By Susan Tomai
Scott Pelley of CBS News interviewed Hillary Clinton Thursday and she made an absolute mess out of a question she should have seen coming straight down Broadway.
Pelley related that Jimmy Carter said back in ’76 that he would never lie to the American people – and Pelley asked Clinton if she could say the same.
Pelley: “Jimmy Carter said: ‘I will never lie to you.’”
Clinton: “Well, but you know you’re asking me to say ‘Have I ever?’ I don’t believe I ever have. I don’t believe I ever have. I don’t believe I ever will. I’m going to do the best I can to level with the American people.”
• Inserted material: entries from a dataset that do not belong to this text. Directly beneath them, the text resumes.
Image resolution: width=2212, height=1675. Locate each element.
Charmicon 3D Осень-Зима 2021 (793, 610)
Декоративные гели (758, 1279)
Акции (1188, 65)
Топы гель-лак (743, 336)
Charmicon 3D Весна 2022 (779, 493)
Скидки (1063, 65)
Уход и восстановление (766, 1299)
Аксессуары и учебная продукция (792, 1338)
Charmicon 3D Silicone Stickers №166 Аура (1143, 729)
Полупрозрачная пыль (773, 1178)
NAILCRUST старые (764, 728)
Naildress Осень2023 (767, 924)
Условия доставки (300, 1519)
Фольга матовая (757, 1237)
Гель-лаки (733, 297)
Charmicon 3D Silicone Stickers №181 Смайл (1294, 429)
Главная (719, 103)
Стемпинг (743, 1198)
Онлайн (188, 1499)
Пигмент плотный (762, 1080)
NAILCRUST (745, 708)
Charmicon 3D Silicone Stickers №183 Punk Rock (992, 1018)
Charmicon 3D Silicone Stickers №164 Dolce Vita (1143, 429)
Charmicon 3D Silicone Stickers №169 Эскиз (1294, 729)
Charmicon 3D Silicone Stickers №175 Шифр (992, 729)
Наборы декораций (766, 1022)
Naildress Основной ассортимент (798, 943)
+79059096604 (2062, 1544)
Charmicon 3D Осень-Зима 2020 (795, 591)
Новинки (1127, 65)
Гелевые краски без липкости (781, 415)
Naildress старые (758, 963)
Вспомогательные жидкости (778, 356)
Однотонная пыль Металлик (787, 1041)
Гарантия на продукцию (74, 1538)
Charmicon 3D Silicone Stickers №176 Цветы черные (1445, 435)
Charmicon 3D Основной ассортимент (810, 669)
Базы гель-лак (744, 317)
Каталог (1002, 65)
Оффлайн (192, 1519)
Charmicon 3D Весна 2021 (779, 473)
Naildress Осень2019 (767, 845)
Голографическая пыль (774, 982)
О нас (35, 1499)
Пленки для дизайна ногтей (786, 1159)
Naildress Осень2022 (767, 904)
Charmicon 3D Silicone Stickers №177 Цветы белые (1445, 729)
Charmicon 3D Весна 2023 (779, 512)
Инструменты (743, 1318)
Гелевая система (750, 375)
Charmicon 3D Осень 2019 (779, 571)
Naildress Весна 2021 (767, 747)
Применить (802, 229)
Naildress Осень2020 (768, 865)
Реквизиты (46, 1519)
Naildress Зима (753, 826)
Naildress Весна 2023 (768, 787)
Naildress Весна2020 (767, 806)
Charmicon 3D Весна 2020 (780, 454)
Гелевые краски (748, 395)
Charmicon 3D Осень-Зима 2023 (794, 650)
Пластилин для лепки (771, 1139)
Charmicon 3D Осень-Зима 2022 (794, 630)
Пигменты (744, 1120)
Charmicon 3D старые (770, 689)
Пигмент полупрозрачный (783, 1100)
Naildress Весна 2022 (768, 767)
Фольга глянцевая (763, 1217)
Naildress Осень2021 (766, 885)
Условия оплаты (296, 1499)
“I don’t believe I ever have?” “I don’t believe I ever will?” My goodness, what a terrible answer. Why couldn’t she just say, “I have always leveled with the American people and I always will. Period.” Perhaps she twisted herself into knots with that response out of concern that someone will dig up a smoking-gun answer from interview in the past that proves that she lied. But even if she has lied in the past and doesn’t want to lie again about having lied before, she still could have done a lot better than that mealy-mouthed comeback. Heck, even if she knew she had lied before, she didn’t have to go there – she could have just said, “I will always level with the American people.” Instead, she handed her opponents a gift that we’ll be seeing in attack ads very soon.
From a media training perspective, the lesson here is that preparation is essential. No, you can’t anticipate every conceivable question under the sun – but she and her team most definitely should have known that one might be coming, and they should have been ready for it. There are no “difficult questions” in a media interview. There is only lack of preparation.